Methods: 5662 elderly women (mean age 80.4 years) had both baseline calcaneal ultrasonography measurements and femoral radiography (dual-photon X-ray absorptiometry, DPXA) to assess their bone quality. Follow-up every 4 months enabled us to identify incident fractures. 115 hip fractures were recorded during a mean follow-up duration of 2 years.
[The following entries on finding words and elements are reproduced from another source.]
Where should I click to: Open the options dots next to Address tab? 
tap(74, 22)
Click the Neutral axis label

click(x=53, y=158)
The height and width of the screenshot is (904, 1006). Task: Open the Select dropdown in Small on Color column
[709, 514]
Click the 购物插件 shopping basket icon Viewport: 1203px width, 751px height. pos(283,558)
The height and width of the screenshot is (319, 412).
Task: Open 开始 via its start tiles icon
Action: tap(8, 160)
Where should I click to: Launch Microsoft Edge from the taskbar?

Findings: Low calcaneal ultrasonographic variables (obtained from measurements of broadband ultrasound attenuation by, and speed of sound through the bone) were able to predict an increased risk of hip fracture, with similar accuracy to low femoral bone mineral density (BMD) obtained by DPXA. The relative risk of hip fracture for 1 SD reduction was 2.0 (95% CI 1.6-2.4) for ultrasound attenuation and 1.7 (1.4-2.1) for speed of sound, compared with 1.9 (1.6-2.4) for BMD. After control for the femoral neck BMD, ultrasonographic variables remained predictive of hip fracture. The incidence of hip fracture among women with values above the median for both calcaneal ultrasound attenuation and femoral neck BMD was 2.7 per 1000 woman-years, compared with 19.6 per 1000 woman-years for those with values below the median for both measures.
Interpretation: Ultrasonographic measurements of the os calcis predict the risk of hip fracture in elderly women living at home as well as DPXA of the hip does, and the combination of both methods makes possible the identification of women at very high or very low risk of fracture.